By Donna Collins
AFTER well over a year propped up at the dry dock, the 40-year-old tugboat ‘Omanda’, which sank in the Walvis Bay fishing harbour on January 20 2015, is being given a new lease on life by the Namibia Ports Authority (Namport).
If all goes according to plan the vessel will be back in the waters by the end of this month to join the existing fleet, costing Namport an estimated N$25 million for the extensive repair operation.
Due to the massive damages incurred to the sunken Omanda – the initial decision to write her off was turned around. Faced with spending around N$90 million to replace her with a brand new model, the option to save the old tug and bring her into the ship repair yard, was instead put into motion.

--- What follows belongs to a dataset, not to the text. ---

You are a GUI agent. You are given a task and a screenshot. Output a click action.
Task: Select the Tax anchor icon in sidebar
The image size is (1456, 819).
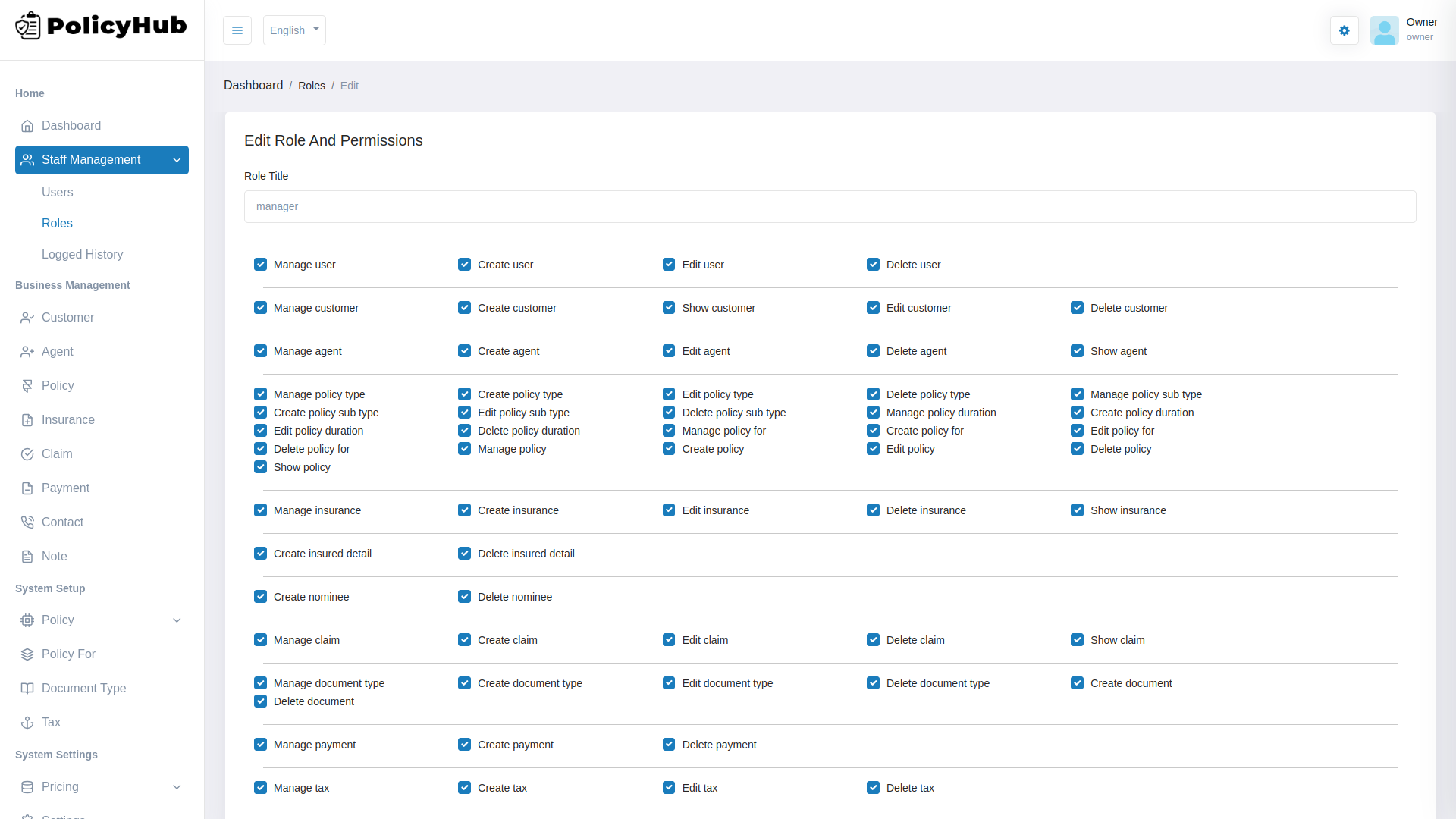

Since then it has been all hands on deck to restore her back to her original form, with various Walvis Bay ship repair companies such as Elgin Brown & Hamer Namibia and Coastal Diesel, to mention some responsible for the excellent results.
According to a Namport spokesperson at the marine department, the Omanda was completely submerged in water, and was almost damaged beyond repair. Two Walvis Bay salvage teams were responsible for the intricate recovery of the sunken tugboat – a mission which took over a week to bring her to the surface.

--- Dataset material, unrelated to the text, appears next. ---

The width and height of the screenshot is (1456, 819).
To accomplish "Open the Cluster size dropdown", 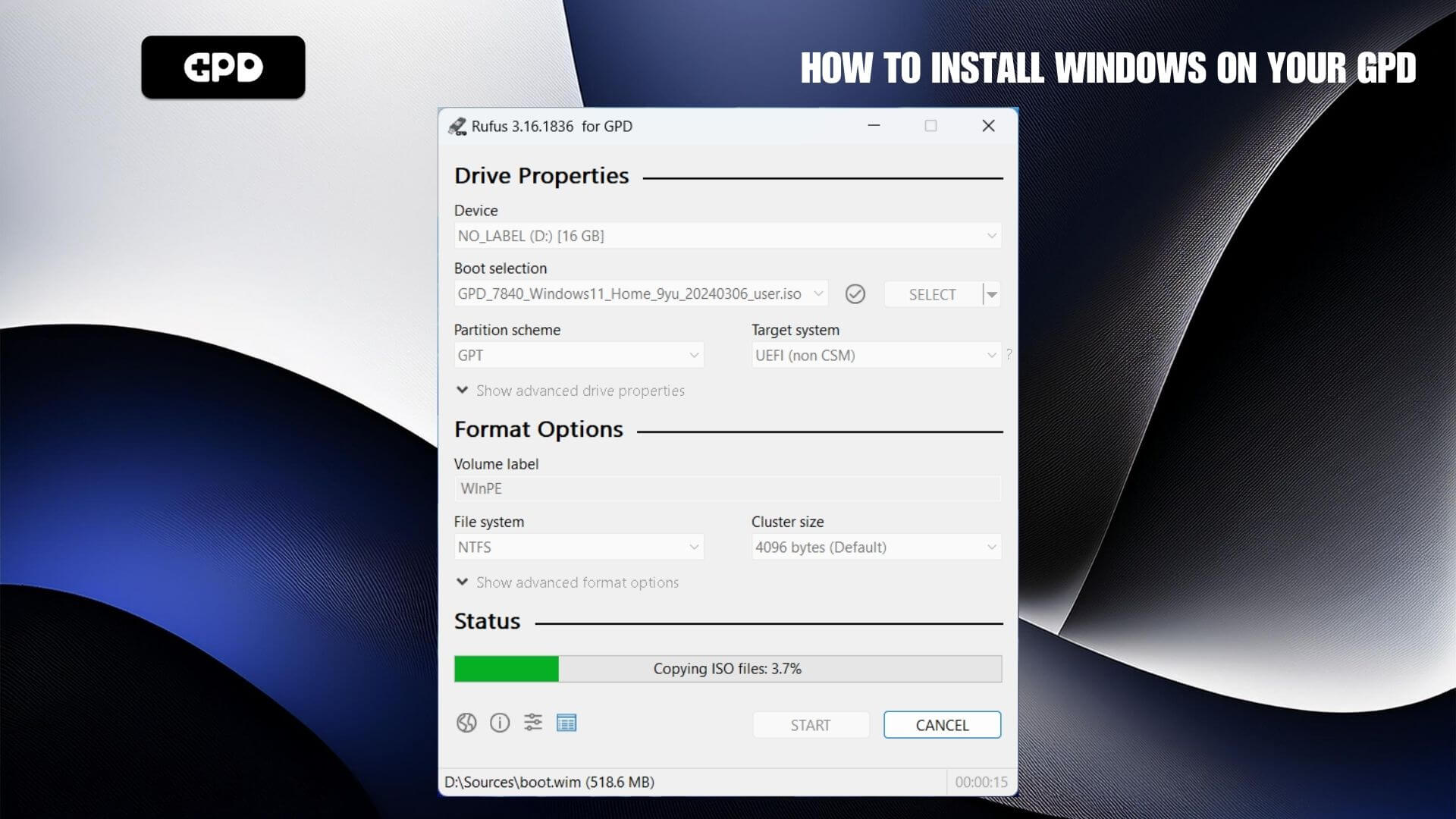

Everything from the engines, electrics, pumps, machinery, interior and even the wood was written off, with the restoration process being a monumental task. The vessel was built up from scratch working with the shell, but the repair teams have made excellent progress, with everyone looking forward the Omanda being put back to work in the busy port waters.
“It was more feasible to repair her, and we are very satisfied with the progress we have made,” he said. “We are currently busy with the finishing touches, and the last job will be the paint work in and out, before being commissioned back into the water to make sure everything is in running order.”

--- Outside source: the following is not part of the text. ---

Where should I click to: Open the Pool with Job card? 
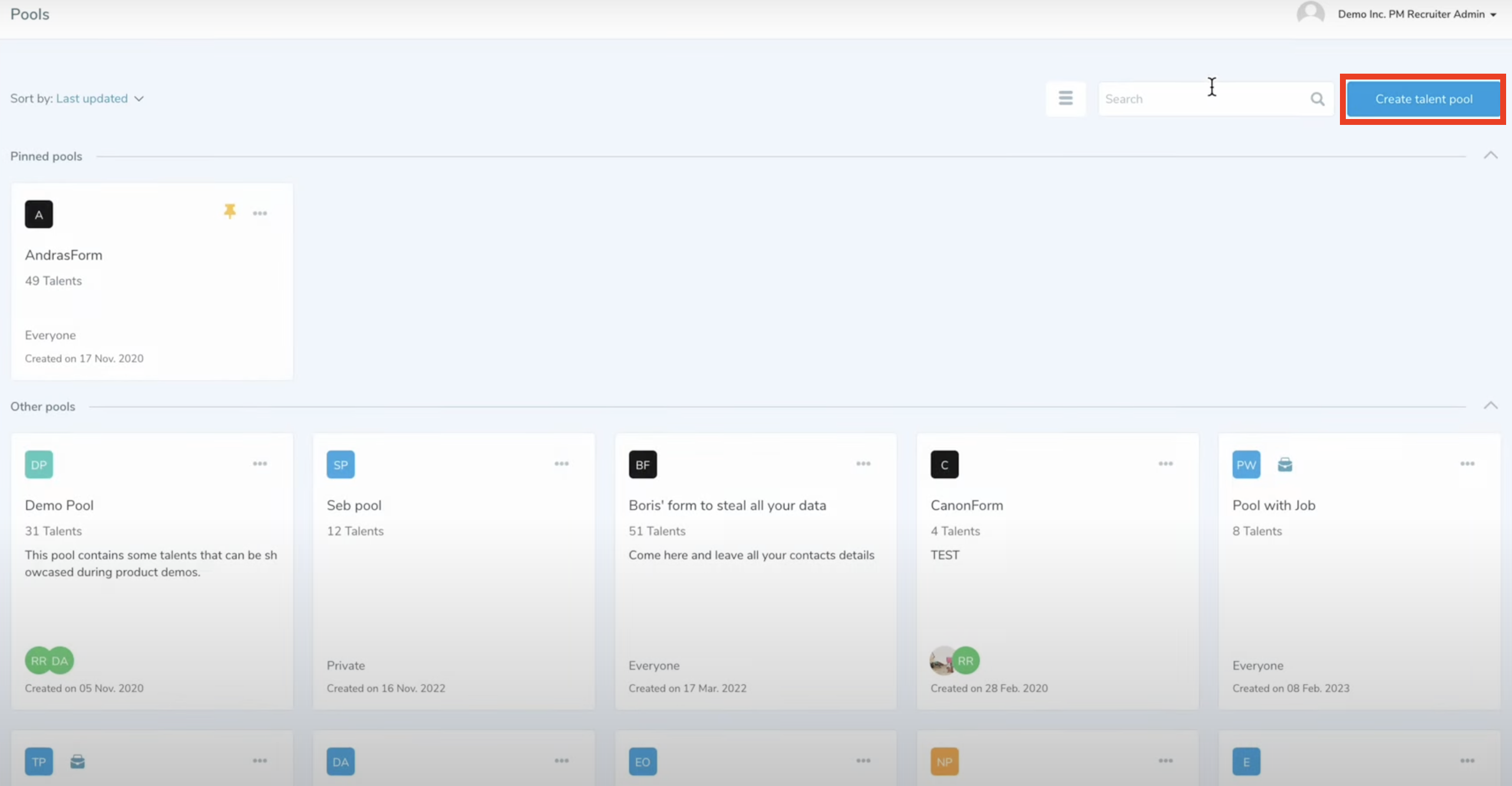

The Omanda is a tractor tug which is used to manoeuvre vessels by pushing or towing them in and out of the port. She is powered by two mighty engines pushing out 2 000 kW each, which is capable of pulling up to 35 tons. She can accommodate a crew of up to 10 people and houses six cabins.
The tug boat is believed to have struck an underwater object which tore the left side of the vessel and damaged the hull. The stricken vessel was tied up at the fishing jetty of Merlus Seafood Processers, at the time of the accident, but despite all efforts the boat sunk. The crew carried out an orderly evacuation from the sinking vessel and there were no incidents.
Namport is currently operating with two large tugs, two small tugs, a pilot vessel and the launch, and have continued operations despite her being out of operation; but with the increased traffic on the waters, the Omanda will be ease the pressure, and will enable other tugs to be taken out of the water for maintenance repairs.